Ein Problem sieht Röpke beim Zusammenspiel zwischen Polizei und Presse. Regelmäßig behindere die Polizei das Fotografieren und Filmen im Rahmen der Berichterstattung. Sie wirft einem Großteil der Beamt*innen vor, nicht ausreichend mit dem Presserecht vertraut zu sein, und fordert polizeiinterne Schulungen auch zur Rolle der Medien in einer Demokratie.
Politik und Polizei müssen handeln
Regelmäßig würde sich die Polizei vom Geschrei rechter Demonstrant*innen beeinflussen lassen, wonach Journalist*innen sie nicht fotografieren dürften. § 23 des Kunsturhebergesetzes besagt etwas anderes. Nach Meinung Röpkes sollte sich die Politik klarer positionieren und Journalist*innen unterstützen, indem tätliche Übergriffe tatsächlich geahndet werden.

════

• **Arbeitsauftrag A**
Übernimm aus dem Artikel wortgetreu den Abschnitt, der bei „Politik und Polizei“ einsetzt und mit „tatsächlich geahndet werden.“ schließt.
• **Arbeitsauftrag B**
Fasse den Artikel über Polizei und Presse in zwei Sätzen zusammen.
• **Arbeitsauftrag C**
Prüfe, ob die Aussagen (i) bis (iii) mit dem Artikel übereinstimmen, und beantworte jede mit Ja oder Nein samt der entscheidenden Textstelle im genauen Wortlaut.
(i) Röpke fordert Schulungen innerhalb der Polizei.
(ii) Nach § 23 des Kunsturhebergesetzes dürfen Journalist*innen rechte Demonstrant*innen nicht fotografieren.
(iii) Röpke hält die meisten Beamt*innen für gut mit dem Presserecht vertraut.
Die anschließenden Zeilen sind eigenständiges Material ohne Bezug zum Artikel.

• **Datenblock**
════

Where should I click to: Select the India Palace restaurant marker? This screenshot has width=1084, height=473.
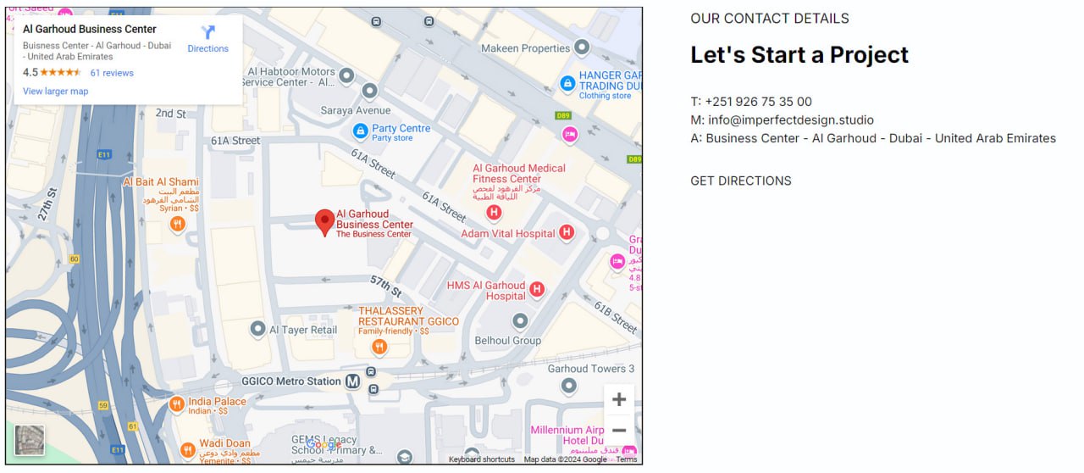(x=177, y=404)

════

• **Lösung A**
Politik und Polizei müssen handeln
Regelmäßig würde sich die Polizei vom Geschrei rechter Demonstrant*innen beeinflussen lassen, wonach Journalist*innen sie nicht fotografieren dürften. § 23 des Kunsturhebergesetzes besagt etwas anderes. Nach Meinung Röpkes sollte sich die Politik klarer positionieren und Journalist*innen unterstützen, indem tätliche Übergriffe tatsächlich geahndet werden.

• **Lösung B**
Röpke kritisiert, dass die Polizei das Fotografieren und Filmen bei der Berichterstattung regelmäßig behindere und ein Großteil der Beamt*innen nicht ausreichend mit dem Presserecht vertraut sei, weshalb polizeiinterne Schulungen nötig seien. Außerdem solle sich die Politik klarer positionieren und Journalist*innen unterstützen, indem tätliche Übergriffe tatsächlich geahndet werden.

• **Lösung C**
(i) Ja: „fordert polizeiinterne Schulungen auch zur Rolle der Medien in einer Demokratie“
(ii) Nein: „§ 23 des Kunsturhebergesetzes besagt etwas anderes.“
(iii) Nein: „Sie wirft einem Großteil der Beamt*innen vor, nicht ausreichend mit dem Presserecht vertraut zu sein“